TRIBUNNEWS.COM, JAKARTA - PP Muhammadiyah menolak bergabung dengan program Penguatan Kompetensi Penceramah Agama yang kemarin diluncurkan oleh Kementerian Agama. Program itu sebelumnya dikenal dengan nama penceramah bersertifikat.
Muhammadiyah berpandangan, program Penguatan Kompetensi Penceramah Agama itu tidak cocok bila diterapkan pada penceramah di bawah organisasi masyarakat atau ormas.
Lantaran, penceramah dengan latar belakang ormas keagamaan pasti berpandangan dakwah merupakan panggilan agama.
"Kami tidak akan bergabung dengan kegiatan tersebut. Mungkin cocok bagi penceramah agama di bawah Kementerian Agama, para penyuluh agama, pegawai KUA, atau guru agama," ujar Kepala Bidang Pustaka dan Informasi PP Muhammadiyah, Dadang Kahmad saat dihubungi Tribunnews.com, Jumat (18/9/2020).
Guru Besar Sosiologi Agama Universitas Islam Negeri (UIN) Gunung Djati Bandung itu mengatakan, program Penguatan Kompetensi Penceramah Agama itu cenderung cocok untuk meningkatkan profesionalisme da'i di lingkungan Lemenag sendiri.
"Efektif untuk menaikan kualitas da'i di lingkungan Kemenag, dan saya setuju untuk makin ditingkatkan profesionalitasnya, sehingga menjadi penceramah yang di butuhkan masyarakat," jelas Dadang.
Baca: Menteri Agama Pastikan Dai Tetap Bisa Berdakwah Meski Tak Miliki Sertifikat
Di sisi lain Ia menilai ada kekhawatirkan jika program tersebut tetap dijalankan, maka masyarakat akan memilih-milih penceramah sehingga menimbulkan diskriminasi.
"Yang dikhawatirkan terjadi diskriminasi dan membatasi orang untuk berceramah, padahal ceramah itu panggilan agama bagi setiap muslim," tutur dia.
Meski sebelumnya mendapat penolakan dari berbagai kalangan, mulai dari MUI hingga Muhammadiyah, Kementerian Agama kemarin tetap merilis Program Penguatan Kompetensi Penceramah Agama.

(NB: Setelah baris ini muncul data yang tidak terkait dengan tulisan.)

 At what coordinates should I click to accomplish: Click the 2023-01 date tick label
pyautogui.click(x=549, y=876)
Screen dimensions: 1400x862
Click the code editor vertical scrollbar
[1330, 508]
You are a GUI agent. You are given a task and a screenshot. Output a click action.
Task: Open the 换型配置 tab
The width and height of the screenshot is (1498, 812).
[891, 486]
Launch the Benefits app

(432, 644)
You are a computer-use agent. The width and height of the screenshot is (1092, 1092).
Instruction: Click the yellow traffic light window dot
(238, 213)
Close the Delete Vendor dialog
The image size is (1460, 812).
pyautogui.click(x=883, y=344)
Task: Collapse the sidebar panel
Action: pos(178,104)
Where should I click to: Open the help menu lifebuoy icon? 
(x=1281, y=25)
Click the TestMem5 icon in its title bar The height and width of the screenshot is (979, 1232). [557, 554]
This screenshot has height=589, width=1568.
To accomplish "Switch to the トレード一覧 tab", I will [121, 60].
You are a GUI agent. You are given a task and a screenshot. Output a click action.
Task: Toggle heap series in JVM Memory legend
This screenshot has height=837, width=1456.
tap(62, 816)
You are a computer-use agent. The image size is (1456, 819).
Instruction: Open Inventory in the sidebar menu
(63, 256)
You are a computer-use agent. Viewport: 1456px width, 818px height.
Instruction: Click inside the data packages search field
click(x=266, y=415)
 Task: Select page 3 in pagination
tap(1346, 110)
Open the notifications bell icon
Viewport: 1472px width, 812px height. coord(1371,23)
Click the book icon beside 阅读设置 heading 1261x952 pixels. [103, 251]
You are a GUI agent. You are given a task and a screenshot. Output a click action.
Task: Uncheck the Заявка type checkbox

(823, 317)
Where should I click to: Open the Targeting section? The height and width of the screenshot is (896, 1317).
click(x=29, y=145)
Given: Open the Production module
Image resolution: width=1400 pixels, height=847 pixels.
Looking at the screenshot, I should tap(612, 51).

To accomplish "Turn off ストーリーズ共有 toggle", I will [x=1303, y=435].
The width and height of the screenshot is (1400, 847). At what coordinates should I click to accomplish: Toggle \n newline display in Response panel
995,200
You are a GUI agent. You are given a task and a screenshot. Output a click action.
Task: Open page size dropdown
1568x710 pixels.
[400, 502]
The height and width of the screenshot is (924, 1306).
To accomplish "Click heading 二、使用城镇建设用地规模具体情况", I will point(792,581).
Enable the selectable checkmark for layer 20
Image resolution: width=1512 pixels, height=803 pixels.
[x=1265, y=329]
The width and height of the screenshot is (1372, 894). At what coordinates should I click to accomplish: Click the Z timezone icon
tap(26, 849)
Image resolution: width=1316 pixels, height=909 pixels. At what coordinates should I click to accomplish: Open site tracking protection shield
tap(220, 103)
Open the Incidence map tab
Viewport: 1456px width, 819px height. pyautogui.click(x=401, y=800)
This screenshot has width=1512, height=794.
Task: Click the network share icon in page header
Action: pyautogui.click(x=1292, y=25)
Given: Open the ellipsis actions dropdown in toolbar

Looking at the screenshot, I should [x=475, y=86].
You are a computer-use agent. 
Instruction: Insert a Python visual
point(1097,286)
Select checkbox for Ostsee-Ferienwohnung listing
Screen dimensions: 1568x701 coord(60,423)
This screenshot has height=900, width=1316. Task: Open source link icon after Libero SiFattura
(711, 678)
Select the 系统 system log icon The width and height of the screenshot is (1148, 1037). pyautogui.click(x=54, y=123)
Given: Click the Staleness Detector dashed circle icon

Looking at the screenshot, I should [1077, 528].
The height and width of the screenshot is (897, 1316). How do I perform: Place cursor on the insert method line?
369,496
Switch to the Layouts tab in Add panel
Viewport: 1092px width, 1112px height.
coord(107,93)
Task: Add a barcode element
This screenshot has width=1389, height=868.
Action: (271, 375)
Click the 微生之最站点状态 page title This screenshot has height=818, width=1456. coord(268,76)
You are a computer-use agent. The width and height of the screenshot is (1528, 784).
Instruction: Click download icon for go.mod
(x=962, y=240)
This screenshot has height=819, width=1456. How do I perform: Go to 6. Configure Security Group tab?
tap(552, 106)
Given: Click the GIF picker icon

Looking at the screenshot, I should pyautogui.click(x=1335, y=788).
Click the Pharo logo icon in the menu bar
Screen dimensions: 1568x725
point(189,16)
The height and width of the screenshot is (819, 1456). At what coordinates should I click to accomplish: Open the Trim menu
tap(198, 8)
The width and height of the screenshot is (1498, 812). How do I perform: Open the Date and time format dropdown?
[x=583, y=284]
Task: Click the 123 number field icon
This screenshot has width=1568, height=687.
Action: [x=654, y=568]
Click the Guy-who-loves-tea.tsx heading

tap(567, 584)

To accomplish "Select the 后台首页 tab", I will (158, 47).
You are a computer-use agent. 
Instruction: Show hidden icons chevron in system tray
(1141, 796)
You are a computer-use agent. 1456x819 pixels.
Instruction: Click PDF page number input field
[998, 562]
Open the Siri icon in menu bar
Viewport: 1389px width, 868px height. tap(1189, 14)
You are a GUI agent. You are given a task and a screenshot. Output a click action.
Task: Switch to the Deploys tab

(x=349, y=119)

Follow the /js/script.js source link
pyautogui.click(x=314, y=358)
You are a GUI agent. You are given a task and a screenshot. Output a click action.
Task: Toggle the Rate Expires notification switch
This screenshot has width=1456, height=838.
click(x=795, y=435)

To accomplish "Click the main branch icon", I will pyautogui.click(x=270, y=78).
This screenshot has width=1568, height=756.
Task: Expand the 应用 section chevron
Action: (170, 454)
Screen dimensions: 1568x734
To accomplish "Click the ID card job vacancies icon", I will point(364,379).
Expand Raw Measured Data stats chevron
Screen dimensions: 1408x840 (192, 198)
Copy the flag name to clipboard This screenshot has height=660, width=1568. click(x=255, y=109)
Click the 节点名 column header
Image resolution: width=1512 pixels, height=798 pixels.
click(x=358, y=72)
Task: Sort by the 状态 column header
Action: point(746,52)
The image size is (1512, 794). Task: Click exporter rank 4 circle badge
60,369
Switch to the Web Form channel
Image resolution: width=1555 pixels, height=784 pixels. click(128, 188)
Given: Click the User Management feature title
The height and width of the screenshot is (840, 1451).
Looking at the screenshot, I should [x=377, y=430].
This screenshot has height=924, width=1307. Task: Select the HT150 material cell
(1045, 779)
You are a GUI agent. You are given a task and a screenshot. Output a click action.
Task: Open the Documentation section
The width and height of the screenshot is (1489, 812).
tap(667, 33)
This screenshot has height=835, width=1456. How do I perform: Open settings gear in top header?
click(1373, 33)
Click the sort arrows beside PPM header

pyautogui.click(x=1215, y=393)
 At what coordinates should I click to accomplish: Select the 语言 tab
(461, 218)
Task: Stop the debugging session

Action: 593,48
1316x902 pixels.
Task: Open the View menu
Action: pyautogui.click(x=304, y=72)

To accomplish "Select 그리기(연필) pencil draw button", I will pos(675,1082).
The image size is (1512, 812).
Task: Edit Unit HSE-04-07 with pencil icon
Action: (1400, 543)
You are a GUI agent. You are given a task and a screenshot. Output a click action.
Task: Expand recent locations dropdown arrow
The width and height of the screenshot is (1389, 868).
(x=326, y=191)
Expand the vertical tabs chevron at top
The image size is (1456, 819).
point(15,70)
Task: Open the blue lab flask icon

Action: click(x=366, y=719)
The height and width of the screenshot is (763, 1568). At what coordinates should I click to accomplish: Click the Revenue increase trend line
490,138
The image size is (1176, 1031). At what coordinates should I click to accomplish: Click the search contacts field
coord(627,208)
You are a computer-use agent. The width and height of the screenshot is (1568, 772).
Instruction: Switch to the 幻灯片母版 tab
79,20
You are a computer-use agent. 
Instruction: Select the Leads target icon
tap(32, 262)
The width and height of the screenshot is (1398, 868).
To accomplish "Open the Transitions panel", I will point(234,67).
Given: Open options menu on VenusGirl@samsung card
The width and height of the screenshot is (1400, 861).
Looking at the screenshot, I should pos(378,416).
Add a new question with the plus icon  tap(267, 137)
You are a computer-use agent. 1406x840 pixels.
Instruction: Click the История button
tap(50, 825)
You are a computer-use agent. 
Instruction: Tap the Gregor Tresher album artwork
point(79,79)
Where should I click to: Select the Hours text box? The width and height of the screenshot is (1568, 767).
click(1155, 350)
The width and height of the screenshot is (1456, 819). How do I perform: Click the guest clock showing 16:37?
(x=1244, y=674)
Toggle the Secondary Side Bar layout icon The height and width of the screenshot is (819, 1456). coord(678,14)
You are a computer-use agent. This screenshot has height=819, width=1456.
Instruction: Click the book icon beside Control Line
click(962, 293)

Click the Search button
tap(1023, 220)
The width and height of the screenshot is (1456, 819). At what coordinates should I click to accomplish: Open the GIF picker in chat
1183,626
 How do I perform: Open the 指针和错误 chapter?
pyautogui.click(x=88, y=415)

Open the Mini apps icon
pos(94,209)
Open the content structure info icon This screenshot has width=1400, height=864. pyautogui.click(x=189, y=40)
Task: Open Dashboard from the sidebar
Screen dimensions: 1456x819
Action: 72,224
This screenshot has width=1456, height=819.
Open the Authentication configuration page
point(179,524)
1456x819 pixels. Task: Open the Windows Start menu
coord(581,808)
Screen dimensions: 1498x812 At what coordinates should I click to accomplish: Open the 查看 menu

Peluncuran program itu dihadiri Wakil Menteri Agama Zainut Tauhid Sa’adi, di Jakarta, Jumat (18/9/2020).
"Bismillahirrahmanirrahim, dengan niat baik memberikan penguatan dan pembinaan, kami launching Program Penguatan Kompetensi Penceramah Agama," kata Zainut.
Rilis program ini diawali dengan sosialisasi yang digelar Ditjen Bimas Islam dan dihadiri lebih 90 penceramah perwakilan dari 53 lembaga sosial keagamaan.
Zainut mengatakan program ini bukanlah sertifikasi agama, tapi lebih ke pembinaan teknis dalam rangka penguatan kompetensi penceramah agama.
Menurutnya, program ini juga tidak hanya dilaksanakan Ditjen Bimas Islam, tapi juga Ditjen Bimas Kristen, Katolik, Hindu, dan Buddha, serta Pusat Pembinaan dan Pendidikan (Pusbindik) Khonghucu.
"Ini bukan sertifikasi. Tidak ada paksaan mengikuti program ini. Sifatnya sukarela. Karenanya, yang tidak ikut Bimtek juga tidak terhalang haknya untuk terus berdakwah," kata Wamenag.